## Exercise instructions
Please output the records below in full, exactly as given, but without the images.

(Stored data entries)
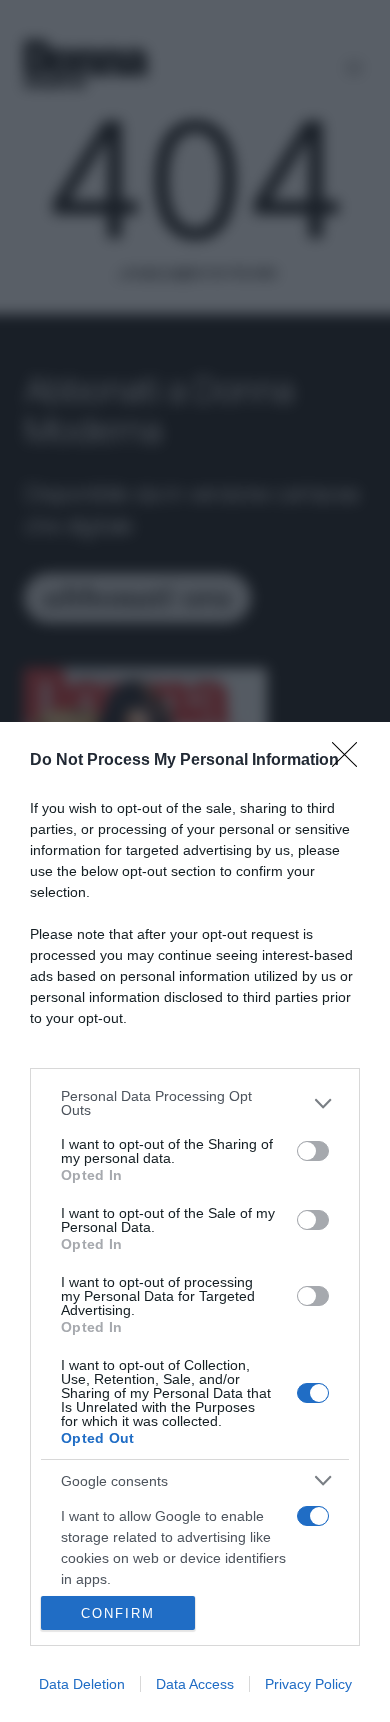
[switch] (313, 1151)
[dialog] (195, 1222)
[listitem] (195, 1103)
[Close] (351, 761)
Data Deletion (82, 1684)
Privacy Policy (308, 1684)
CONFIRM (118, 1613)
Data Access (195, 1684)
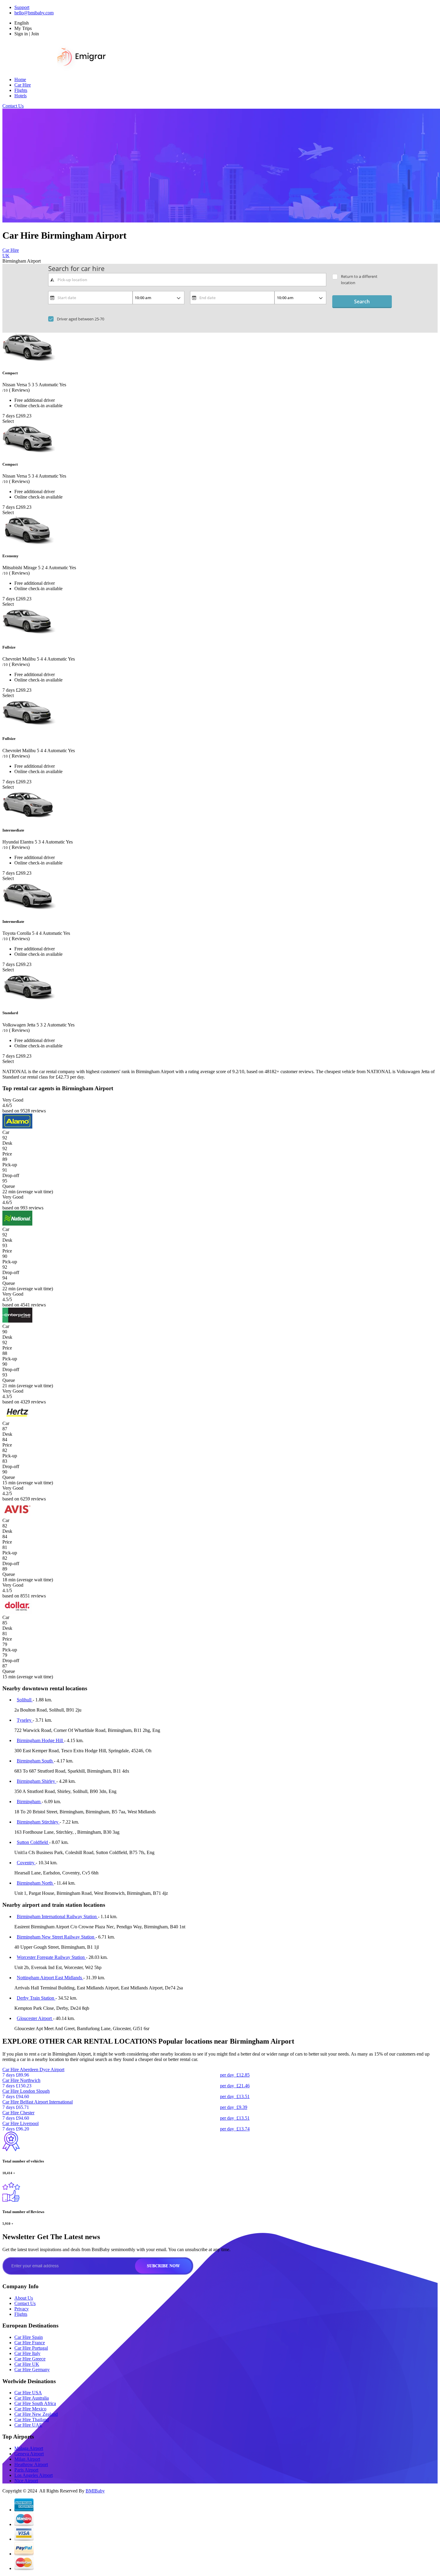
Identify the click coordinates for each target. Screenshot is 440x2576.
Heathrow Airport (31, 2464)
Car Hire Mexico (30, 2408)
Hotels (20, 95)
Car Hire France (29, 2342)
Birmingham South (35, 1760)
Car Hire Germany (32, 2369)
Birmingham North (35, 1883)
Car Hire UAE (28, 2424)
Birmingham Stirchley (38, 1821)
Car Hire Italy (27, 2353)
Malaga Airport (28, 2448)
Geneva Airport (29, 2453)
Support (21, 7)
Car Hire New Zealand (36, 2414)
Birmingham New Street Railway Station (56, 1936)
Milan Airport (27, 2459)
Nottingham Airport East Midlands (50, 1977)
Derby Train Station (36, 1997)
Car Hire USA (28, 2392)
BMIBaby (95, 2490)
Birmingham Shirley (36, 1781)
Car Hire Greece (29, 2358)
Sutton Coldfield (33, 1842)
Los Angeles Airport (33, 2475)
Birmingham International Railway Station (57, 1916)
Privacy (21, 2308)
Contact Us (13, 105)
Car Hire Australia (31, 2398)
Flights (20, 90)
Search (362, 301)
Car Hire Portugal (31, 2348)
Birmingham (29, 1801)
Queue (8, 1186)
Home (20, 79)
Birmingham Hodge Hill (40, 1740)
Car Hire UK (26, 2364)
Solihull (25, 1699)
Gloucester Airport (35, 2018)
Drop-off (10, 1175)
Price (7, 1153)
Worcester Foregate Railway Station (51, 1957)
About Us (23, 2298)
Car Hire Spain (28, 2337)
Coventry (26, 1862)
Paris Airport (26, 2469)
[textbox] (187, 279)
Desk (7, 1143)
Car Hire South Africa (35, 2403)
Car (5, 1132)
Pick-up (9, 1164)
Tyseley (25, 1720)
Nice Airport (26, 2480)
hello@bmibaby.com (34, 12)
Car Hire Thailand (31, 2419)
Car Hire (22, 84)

## Problem solution
[switch] (313, 1151)
[dialog] (195, 1222)
[listitem] (195, 1103)
[Close] (351, 761)
Data Deletion (82, 1684)
Privacy Policy (308, 1684)
CONFIRM (118, 1613)
Data Access (195, 1684)
Identify the click coordinates for each target. Screenshot is 440x2576.
Heathrow Airport (31, 2464)
Car Hire Mexico (30, 2408)
Hotels (20, 95)
Car Hire France (29, 2342)
Birmingham South (35, 1760)
Car Hire Germany (32, 2369)
Birmingham North (35, 1883)
Car Hire UAE (28, 2424)
Birmingham Stirchley (38, 1821)
Car Hire Italy (27, 2353)
Malaga Airport (28, 2448)
Geneva Airport (29, 2453)
Support (21, 7)
Car Hire New Zealand (36, 2414)
Birmingham New Street Railway Station (56, 1936)
Milan Airport (27, 2459)
Nottingham Airport East Midlands (50, 1977)
Derby Train Station (36, 1997)
Car Hire USA (28, 2392)
BMIBaby (95, 2490)
Birmingham Shirley (36, 1781)
Car Hire Greece (29, 2358)
Sutton Coldfield (33, 1842)
Los Angeles Airport (33, 2475)
Birmingham International Railway Station (57, 1916)
Privacy (21, 2308)
Contact Us (13, 105)
Car Hire Australia (31, 2398)
Flights (20, 90)
Search (362, 301)
Car Hire Portugal (31, 2348)
Birmingham (29, 1801)
Queue (8, 1186)
Home (20, 79)
Birmingham Hodge Hill (40, 1740)
Car Hire UK (26, 2364)
Solihull (25, 1699)
Gloucester Airport (35, 2018)
Drop-off (10, 1175)
Price (7, 1153)
Worcester Foregate Railway Station (51, 1957)
About Us (23, 2298)
Car Hire Spain (28, 2337)
Coventry (26, 1862)
Paris Airport (26, 2469)
[textbox] (187, 279)
Desk (7, 1143)
Car Hire South Africa (35, 2403)
Car (5, 1132)
Pick-up (9, 1164)
Tyseley (25, 1720)
Nice Airport (26, 2480)
hello@bmibaby.com (34, 12)
Car Hire Thailand (31, 2419)
Car Hire (22, 84)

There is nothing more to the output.